## Exercise directions
What lines in the listing include "computer"? Return a copy of each.

## Data for this exercise
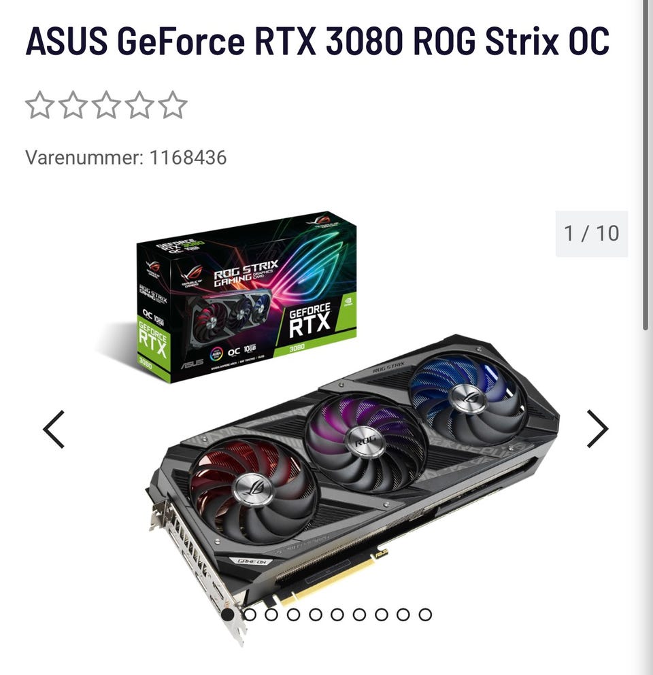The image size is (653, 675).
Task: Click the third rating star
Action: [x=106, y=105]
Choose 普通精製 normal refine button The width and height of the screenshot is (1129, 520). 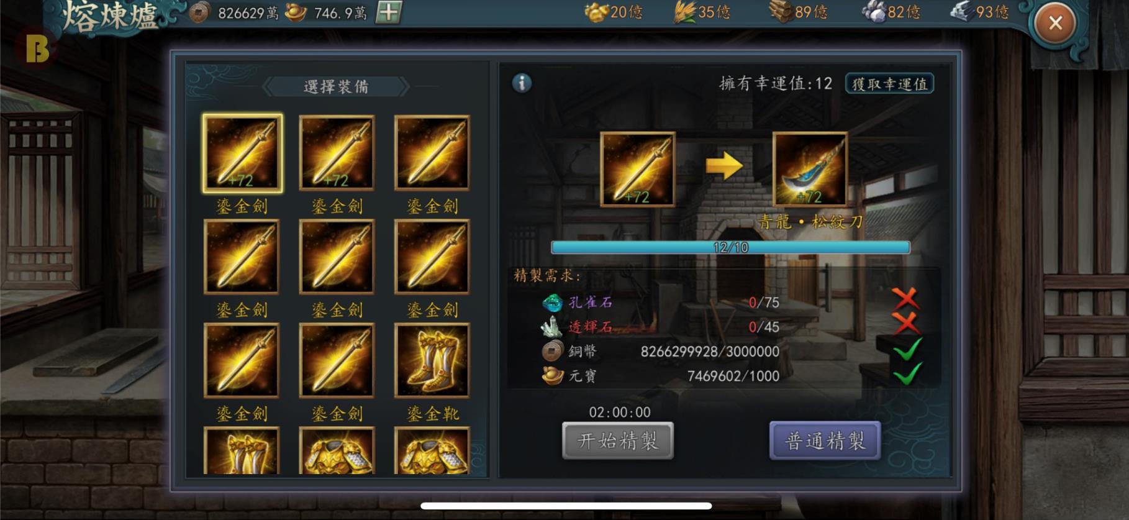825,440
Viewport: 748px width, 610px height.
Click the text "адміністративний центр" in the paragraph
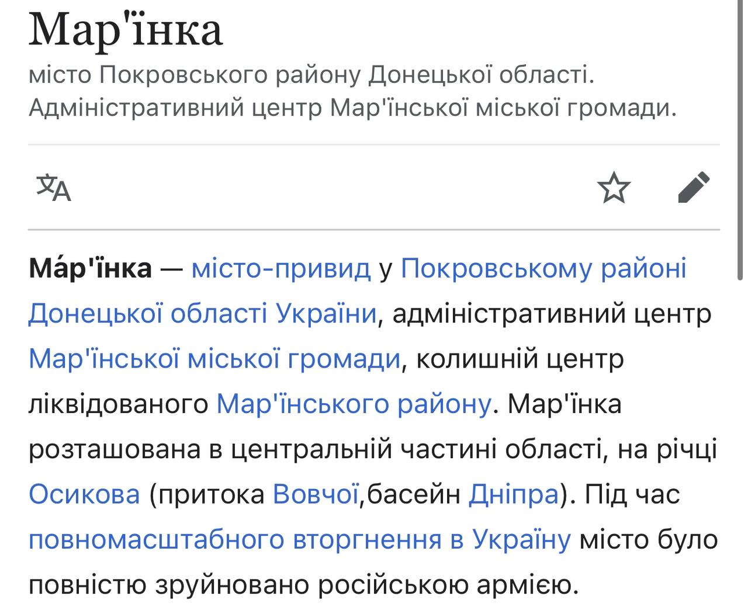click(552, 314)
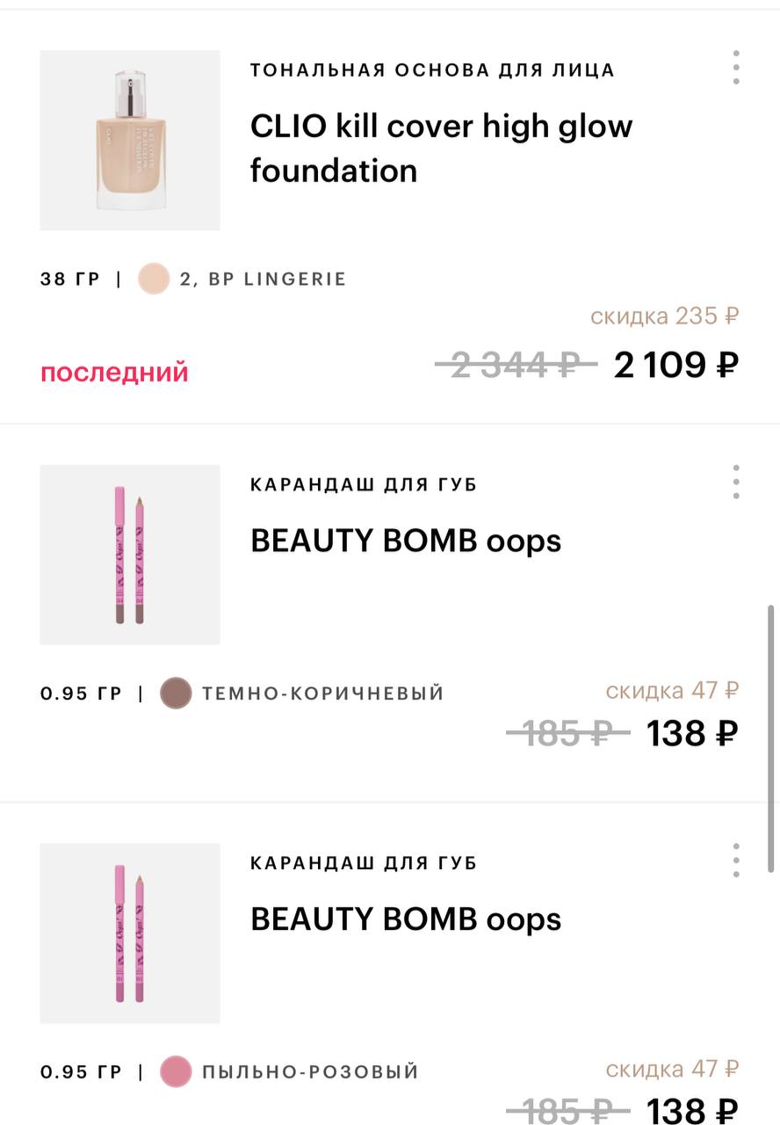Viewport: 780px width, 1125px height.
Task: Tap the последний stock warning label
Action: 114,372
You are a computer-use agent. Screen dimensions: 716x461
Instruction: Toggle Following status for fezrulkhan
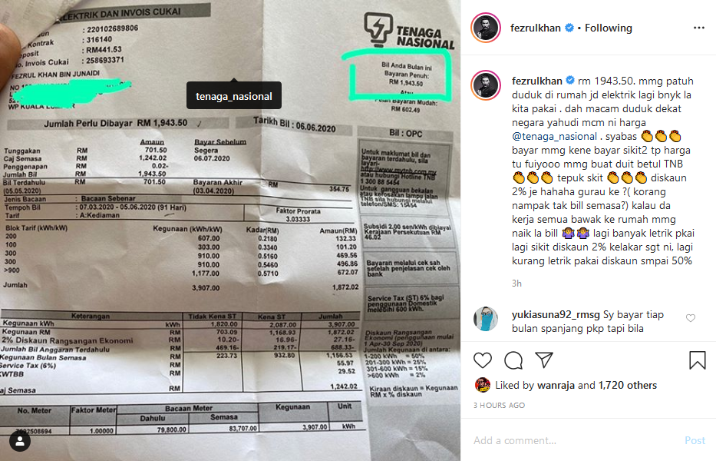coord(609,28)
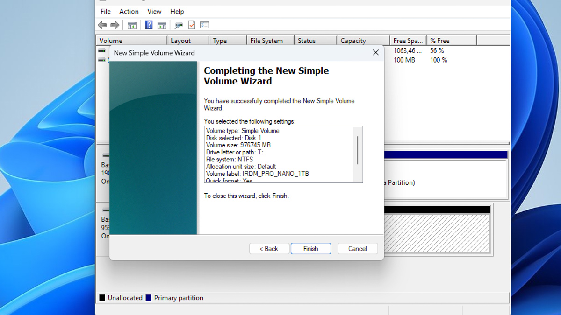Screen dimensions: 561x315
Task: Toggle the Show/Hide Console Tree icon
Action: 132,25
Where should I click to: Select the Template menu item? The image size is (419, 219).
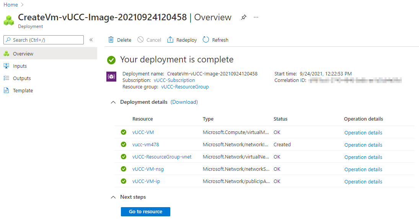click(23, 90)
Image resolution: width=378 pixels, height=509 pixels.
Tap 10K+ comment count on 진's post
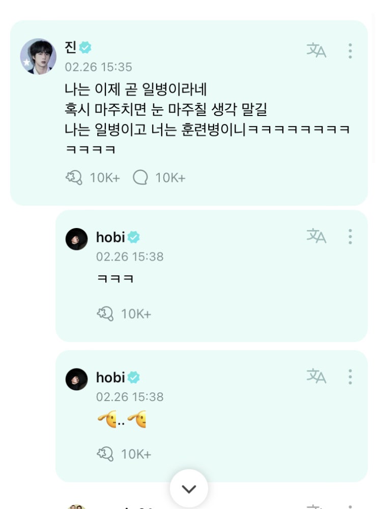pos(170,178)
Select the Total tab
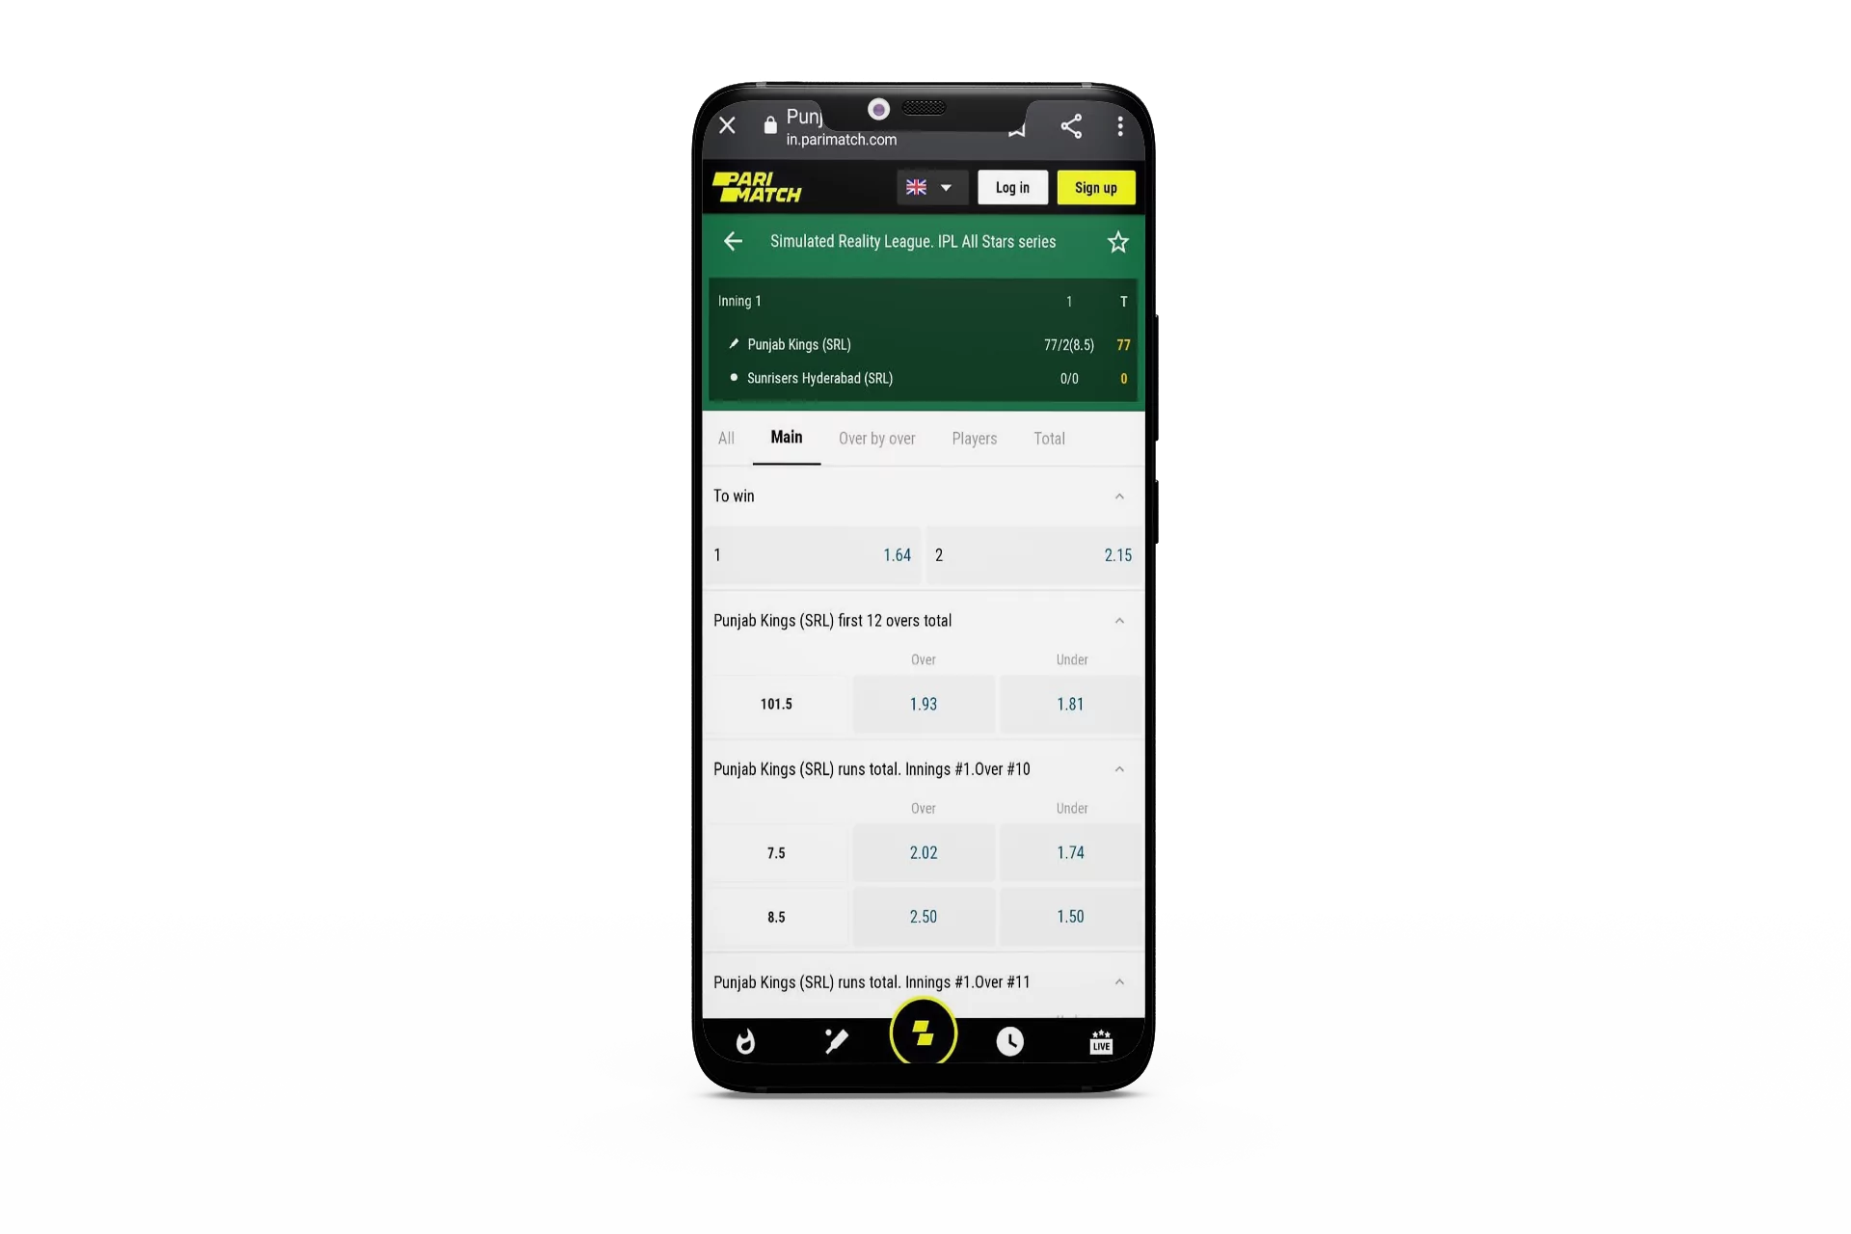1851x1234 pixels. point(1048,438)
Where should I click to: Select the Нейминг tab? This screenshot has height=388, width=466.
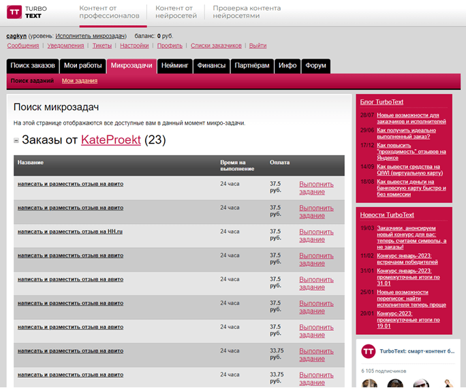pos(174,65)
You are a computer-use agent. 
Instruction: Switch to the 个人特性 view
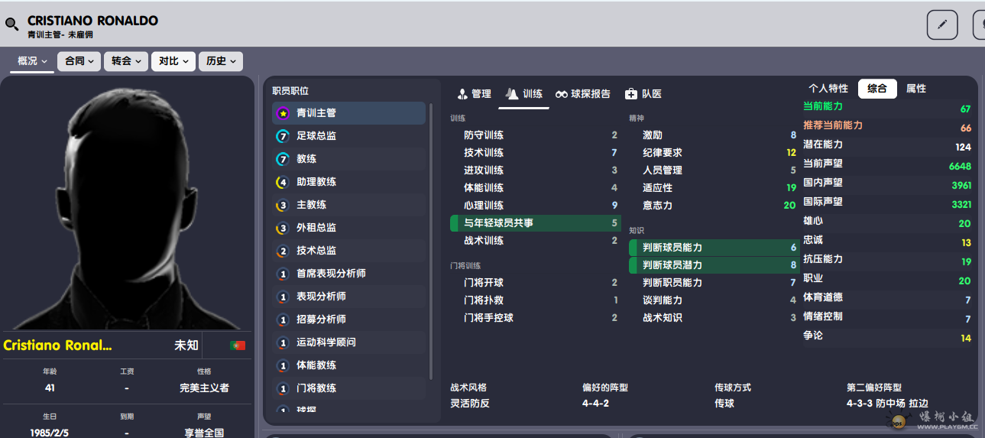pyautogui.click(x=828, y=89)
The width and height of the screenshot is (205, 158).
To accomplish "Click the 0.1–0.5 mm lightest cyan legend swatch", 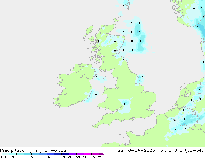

## Written response
You are a computer-use agent. Screen dimensions: 716x461
You are a computer-use agent. 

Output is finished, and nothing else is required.